(Directions) Tally the lines below that contain the word "agent". Only the number should be returned.

(Data supplied)
--- START ---
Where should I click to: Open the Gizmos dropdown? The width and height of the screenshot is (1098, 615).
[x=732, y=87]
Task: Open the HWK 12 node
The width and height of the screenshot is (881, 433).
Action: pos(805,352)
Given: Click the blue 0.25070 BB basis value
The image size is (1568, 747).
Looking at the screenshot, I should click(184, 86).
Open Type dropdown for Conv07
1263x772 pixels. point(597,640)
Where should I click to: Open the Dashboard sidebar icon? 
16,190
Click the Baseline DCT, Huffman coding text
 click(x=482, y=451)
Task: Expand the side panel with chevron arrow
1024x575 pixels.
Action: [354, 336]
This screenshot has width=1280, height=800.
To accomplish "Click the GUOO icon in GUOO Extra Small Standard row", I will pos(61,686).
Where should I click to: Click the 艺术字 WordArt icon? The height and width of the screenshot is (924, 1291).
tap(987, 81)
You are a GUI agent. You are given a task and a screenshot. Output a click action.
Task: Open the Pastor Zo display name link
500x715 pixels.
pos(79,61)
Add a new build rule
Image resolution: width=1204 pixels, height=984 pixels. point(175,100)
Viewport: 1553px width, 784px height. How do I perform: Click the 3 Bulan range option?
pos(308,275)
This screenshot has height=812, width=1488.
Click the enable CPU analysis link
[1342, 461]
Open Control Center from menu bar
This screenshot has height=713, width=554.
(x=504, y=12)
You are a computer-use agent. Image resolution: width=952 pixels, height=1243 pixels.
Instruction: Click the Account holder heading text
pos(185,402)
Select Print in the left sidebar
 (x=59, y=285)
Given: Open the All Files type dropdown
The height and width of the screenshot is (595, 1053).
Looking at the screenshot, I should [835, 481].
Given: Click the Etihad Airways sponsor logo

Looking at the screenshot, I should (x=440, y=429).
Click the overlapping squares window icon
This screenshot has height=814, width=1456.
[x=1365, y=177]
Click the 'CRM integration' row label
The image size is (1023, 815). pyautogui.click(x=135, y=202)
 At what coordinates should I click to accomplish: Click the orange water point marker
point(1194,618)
--- END ---
(Answer for the task) 2